Può sembrare banale e un po’ demagogico, ma è chiaro che se avessimo lo stesso spiccato senso civico dei tedeschi forse sarebbe più semplice allentare un po’ di più le maglie. La seconda parte dai dati sui contagi nel nostro paese. L’8 marzo scorso, quando è stato deciso il lockdown su tutto il territorio nazionale, viaggiavamo ad una media di 1300-1500 contagi al giorno. Ora, secondo i dati degli ultimi giorni, siamo ad una media di circa 2 mila nuovi contagi al giorno. Certo, allora la famosa curva era in crescita mentre ora è in lenta diminuzione.

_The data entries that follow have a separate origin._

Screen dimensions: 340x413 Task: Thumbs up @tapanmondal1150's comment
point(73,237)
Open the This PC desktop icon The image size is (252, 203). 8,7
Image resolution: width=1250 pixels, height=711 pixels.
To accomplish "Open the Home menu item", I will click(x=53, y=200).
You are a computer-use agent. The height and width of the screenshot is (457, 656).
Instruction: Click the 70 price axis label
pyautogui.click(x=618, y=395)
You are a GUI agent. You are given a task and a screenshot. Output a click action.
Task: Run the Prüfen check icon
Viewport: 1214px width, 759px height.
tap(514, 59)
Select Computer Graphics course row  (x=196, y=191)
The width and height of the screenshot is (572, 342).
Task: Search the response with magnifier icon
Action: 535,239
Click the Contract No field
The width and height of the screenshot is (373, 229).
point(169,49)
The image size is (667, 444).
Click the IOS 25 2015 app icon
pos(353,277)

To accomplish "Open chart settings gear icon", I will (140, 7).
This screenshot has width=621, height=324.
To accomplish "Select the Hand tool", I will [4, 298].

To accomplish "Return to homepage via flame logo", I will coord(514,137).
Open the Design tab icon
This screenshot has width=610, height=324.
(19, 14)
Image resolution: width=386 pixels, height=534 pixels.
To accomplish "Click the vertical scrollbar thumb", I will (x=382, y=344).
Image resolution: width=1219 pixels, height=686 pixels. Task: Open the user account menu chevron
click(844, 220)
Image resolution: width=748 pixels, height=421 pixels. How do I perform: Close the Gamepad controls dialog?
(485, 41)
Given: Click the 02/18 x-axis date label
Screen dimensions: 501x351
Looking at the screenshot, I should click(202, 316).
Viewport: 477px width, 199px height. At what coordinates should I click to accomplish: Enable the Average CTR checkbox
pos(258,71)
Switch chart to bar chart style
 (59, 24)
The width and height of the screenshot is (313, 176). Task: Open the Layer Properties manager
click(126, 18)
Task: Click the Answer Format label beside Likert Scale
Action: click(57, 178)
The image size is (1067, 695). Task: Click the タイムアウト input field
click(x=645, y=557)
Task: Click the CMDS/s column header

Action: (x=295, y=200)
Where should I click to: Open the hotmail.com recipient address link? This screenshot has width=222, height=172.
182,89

Ma se questi sono i dati dopo 50 giorni di chiusura, il timore che già semplicemente questa serie di riaperture possa far nuovamente impennare i contagi (almeno in alcune zone) non è certo così infondato. Quello che, invece, a nostra avviso è il limite maggiore del nuovo decreto è quello di non aver previsto percorsi differenziati in base alla situazione delle regioni. Non ci appare corretto mettere sullo stesso piano regioni come Lombardia e Piemonte, che hanno ancora numeri importanti e ancora in crescita (Piemonte), con regioni che hanno numeri contenuti e hanno nuovi contagi zero (o quasi).
Serviva un po’ di coraggio in più, anche se è sin troppo facile immaginare quale sarebbe stata la reazione di una certa parte politica se Conte avesse posto limitazioni maggiori a Lombardia e Piemonte. Comprendiamo che sarebbe stato difficile per chiunque, che un simile più che motivato provvedimento avrebbe ulteriormente infuocato infiammato lo scontro politico in un momento nel quale in realtà di tutto ci sarebbe bisogno meno che di questo clima perenne di “guerra”. Che, poi, a guardar bene è uno dei principali limiti del nostro Paese.